Northrop Frye and the divine majesty of ‘The Lord of the Rings’

Twelve years after reading J. R. R. Tolkien’s The Lord of the Rings literary trilogy of high fantasy, I find myself revisiting the elegant film trilogy which was completed before I set eyes on the books. But I also find myself taking interest in Northrop Frye’s framework for literary criticism, which distinguishes the mythic transcendence of certain characters from the ironic immanence of others. The human being, in Frye’s taxonomy, lies in between satirical and serious modes of presentation. In Lord of the Rings, many characters mix these three modes, roughly defined by Aristotle’s threefold distinction between non-human animals, human beings, and gods. We are ‘political animals’, or animals aspiring to be angels. This spiritual aspiration is continuously frustrated by our physical limitations — no surprise to the philosopher Plato. And yet, we still aspire.

Rivendell, dwelling of elves, and birthplace of the Fellowship of the Ring.

-- Exercise data --
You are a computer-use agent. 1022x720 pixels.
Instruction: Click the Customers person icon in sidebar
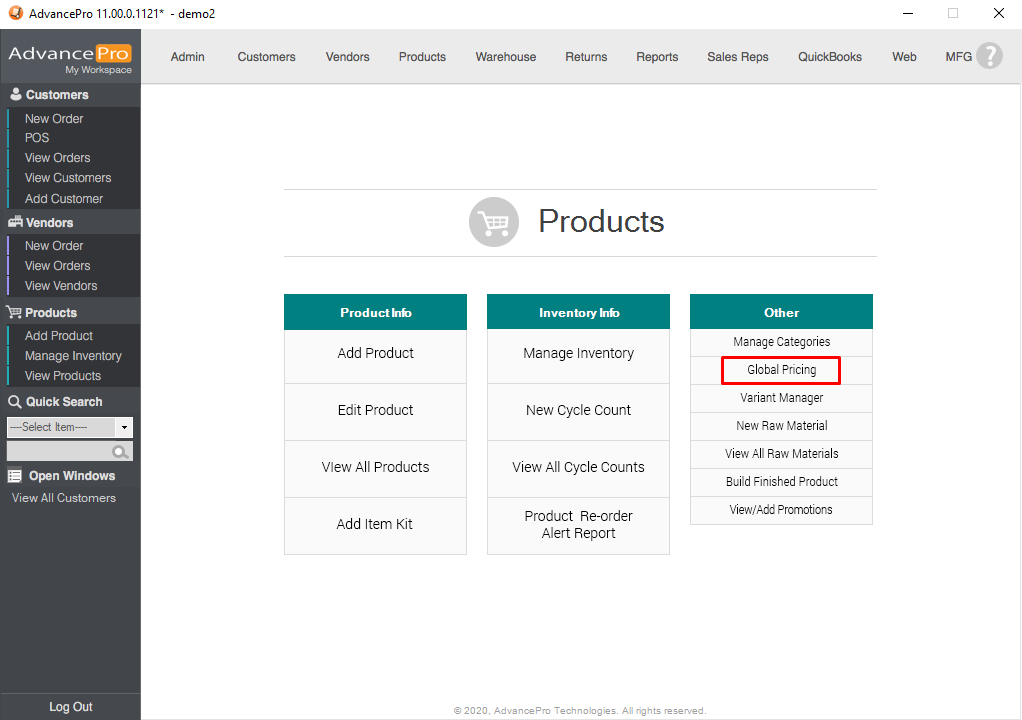[15, 95]
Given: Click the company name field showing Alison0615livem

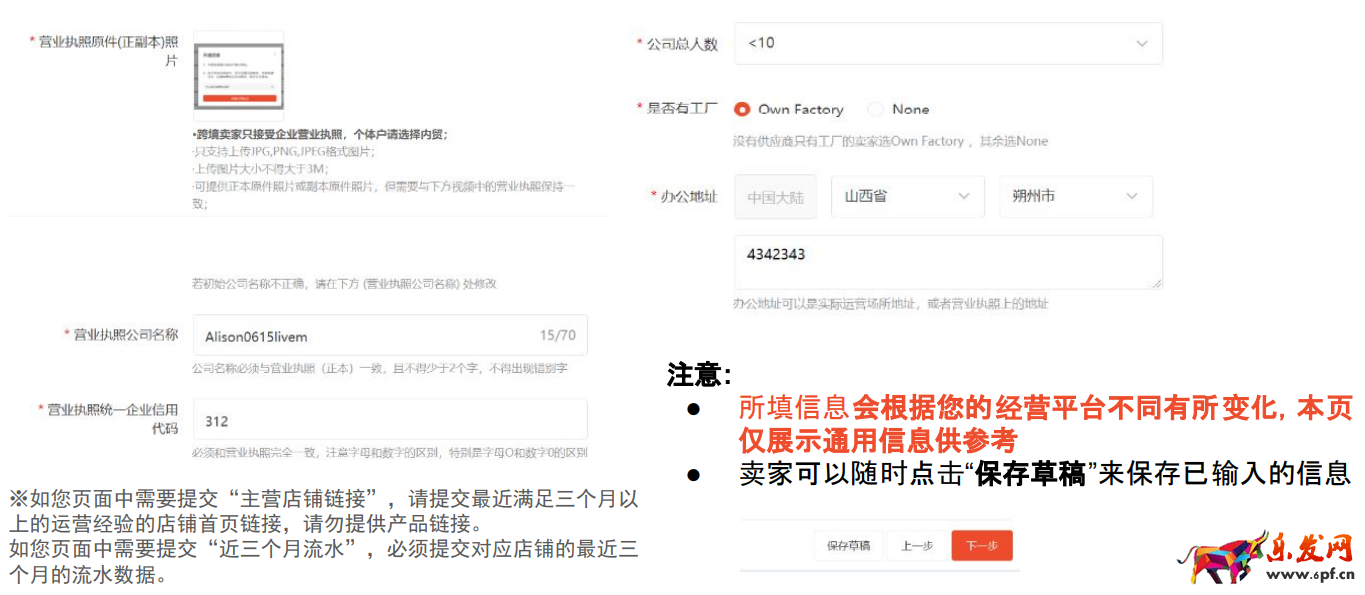Looking at the screenshot, I should 390,334.
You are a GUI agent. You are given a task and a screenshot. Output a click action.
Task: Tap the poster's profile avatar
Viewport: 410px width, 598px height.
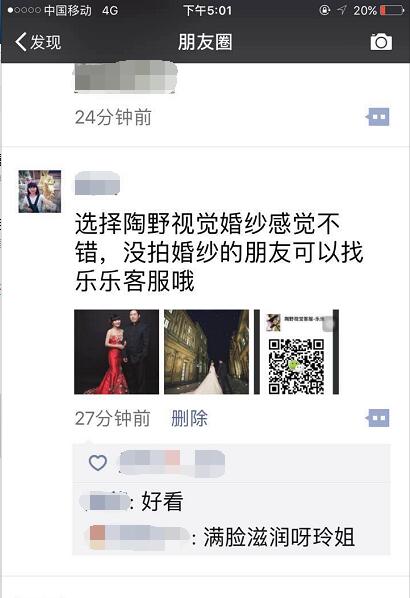(x=40, y=191)
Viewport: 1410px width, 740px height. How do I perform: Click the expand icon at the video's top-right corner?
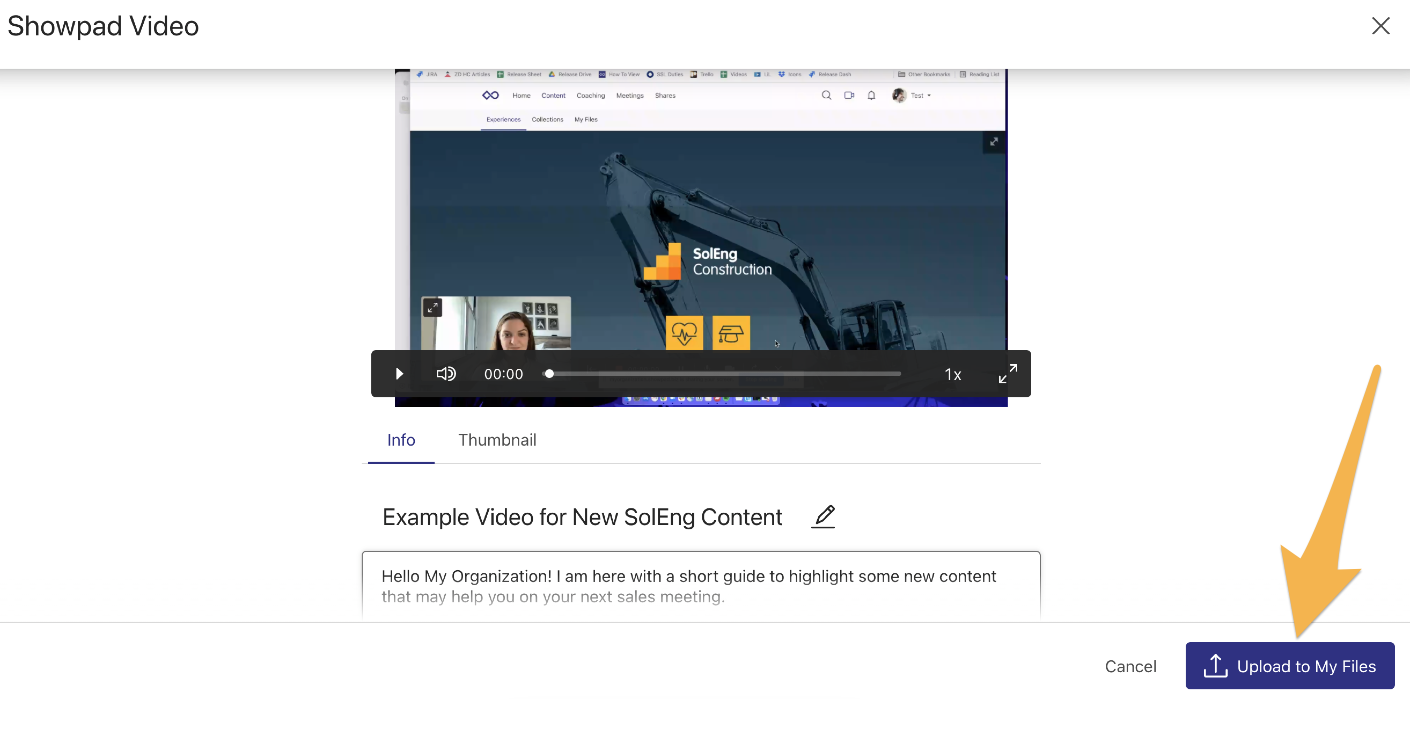pyautogui.click(x=993, y=142)
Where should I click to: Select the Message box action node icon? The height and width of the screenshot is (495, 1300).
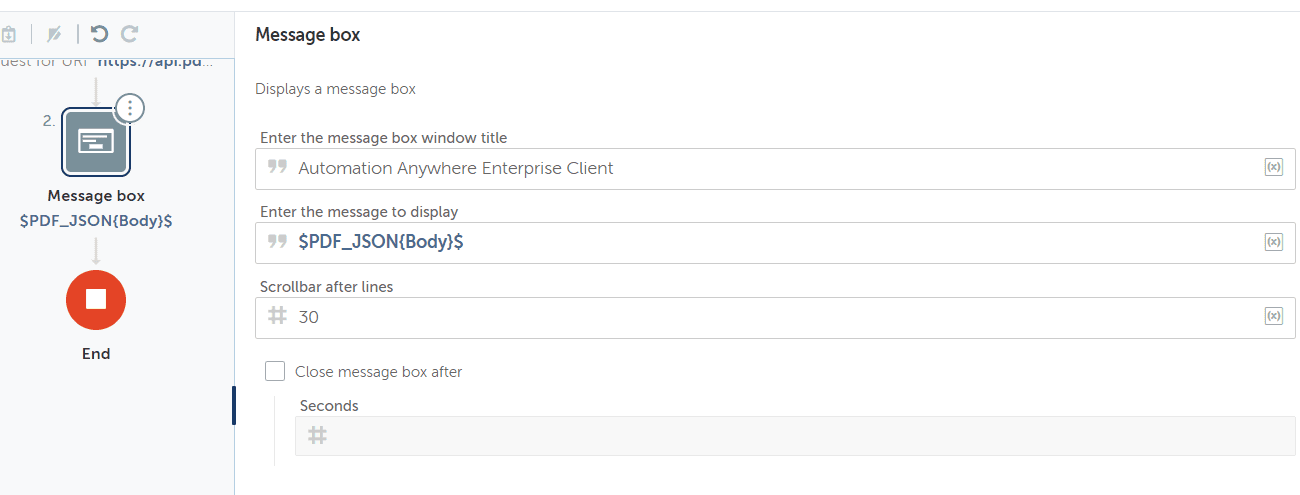click(x=96, y=141)
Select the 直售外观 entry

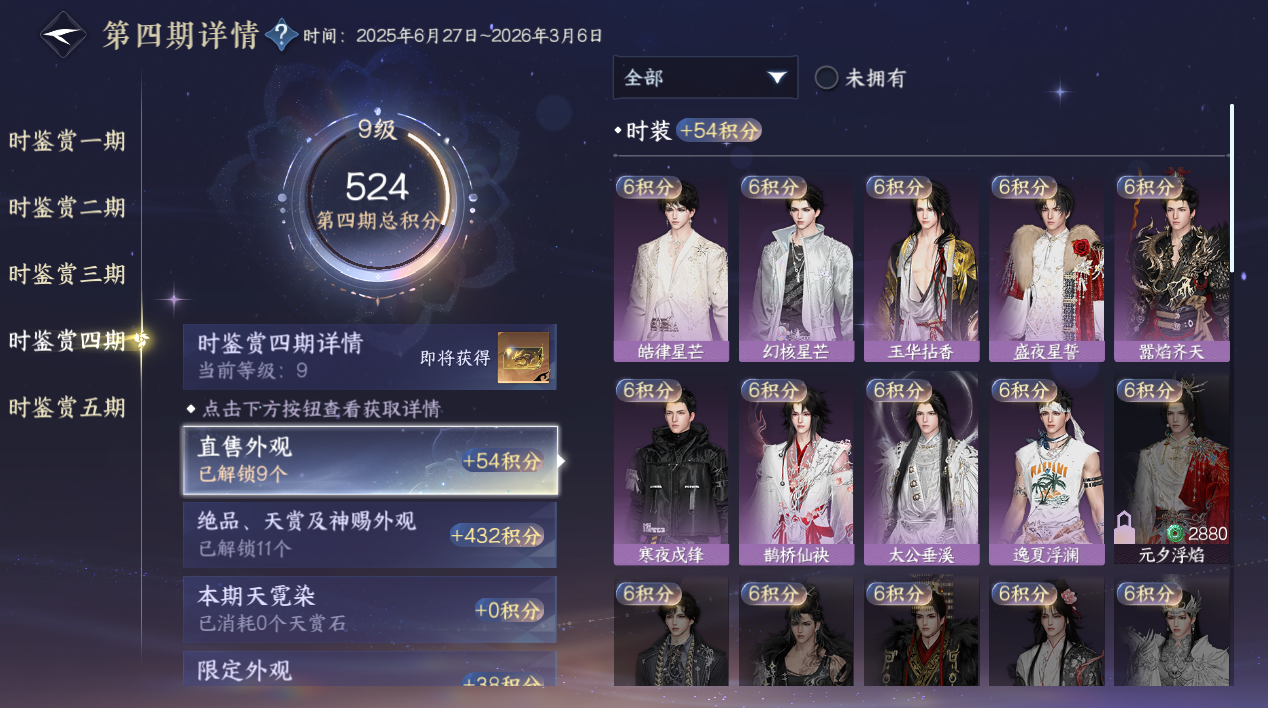click(x=370, y=461)
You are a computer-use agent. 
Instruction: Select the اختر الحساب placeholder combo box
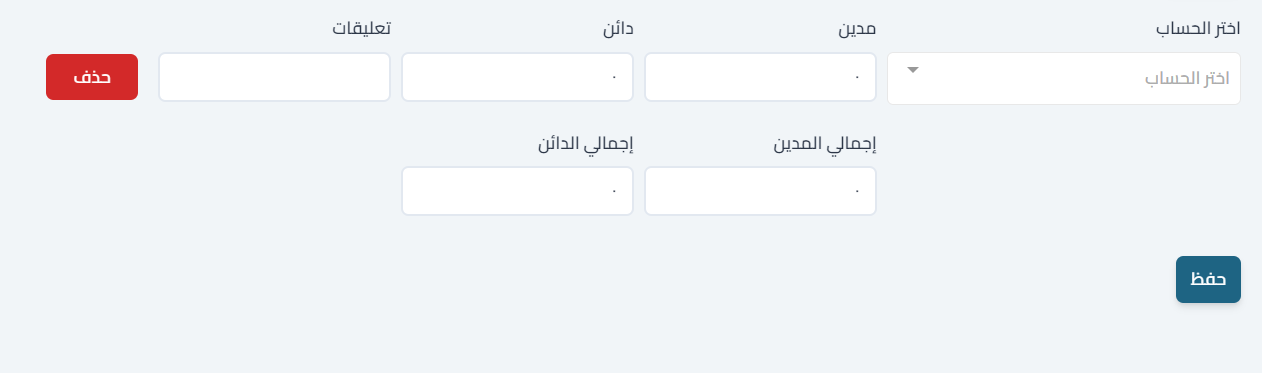(1064, 78)
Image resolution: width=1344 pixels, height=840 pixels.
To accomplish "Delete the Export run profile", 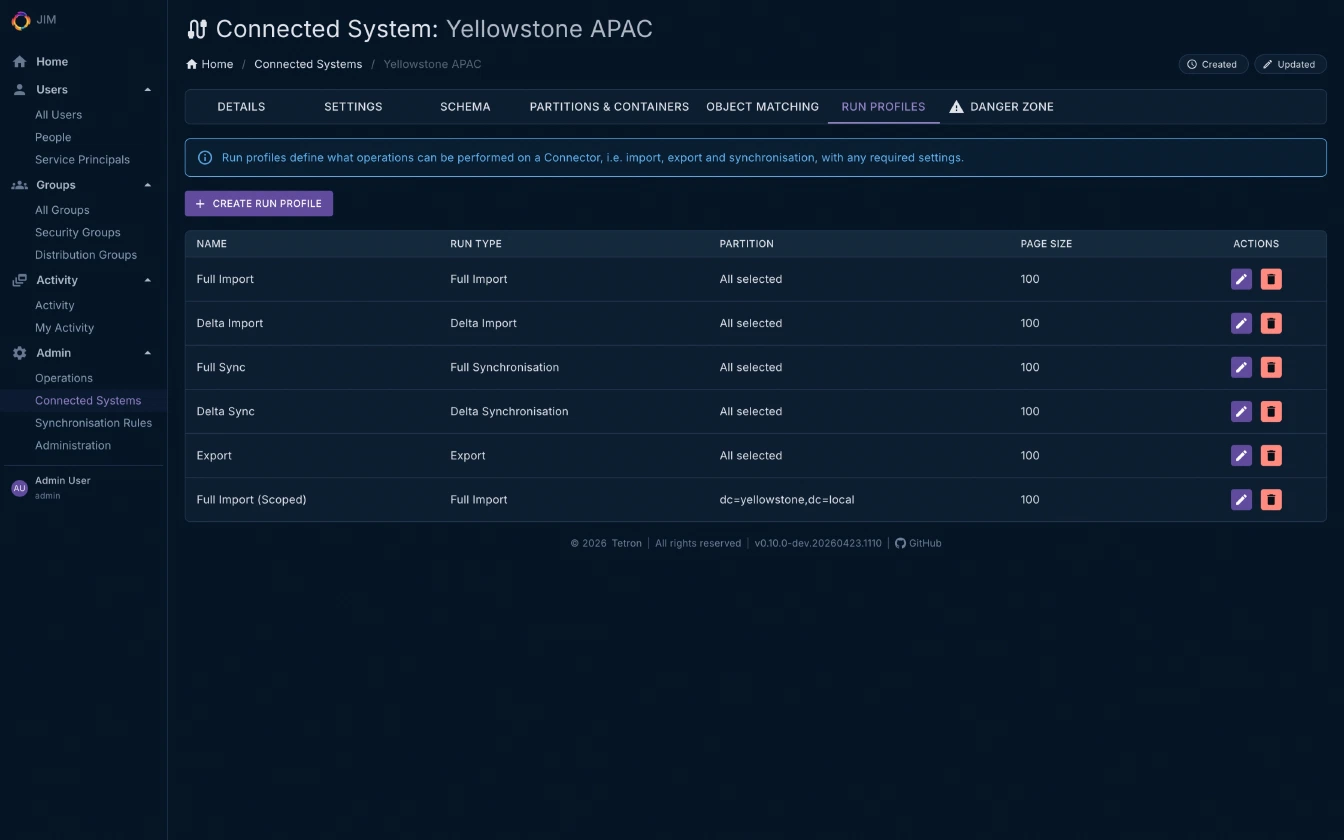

-- Assigned task --
Copy out the essay on Northrop Frye and The Lord of the Rings above in full, without altering any word or punctuation mark.

-- Solution to the problem --
Northrop Frye and the divine majesty of ‘The Lord of the Rings’

Twelve years after reading J. R. R. Tolkien’s The Lord of the Rings literary trilogy of high fantasy, I find myself revisiting the elegant film trilogy which was completed before I set eyes on the books. But I also find myself taking interest in Northrop Frye’s framework for literary criticism, which distinguishes the mythic transcendence of certain characters from the ironic immanence of others. The human being, in Frye’s taxonomy, lies in between satirical and serious modes of presentation. In Lord of the Rings, many characters mix these three modes, roughly defined by Aristotle’s threefold distinction between non-human animals, human beings, and gods. We are ‘political animals’, or animals aspiring to be angels. This spiritual aspiration is continuously frustrated by our physical limitations — no surprise to the philosopher Plato. And yet, we still aspire.

Rivendell, dwelling of elves, and birthplace of the Fellowship of the Ring.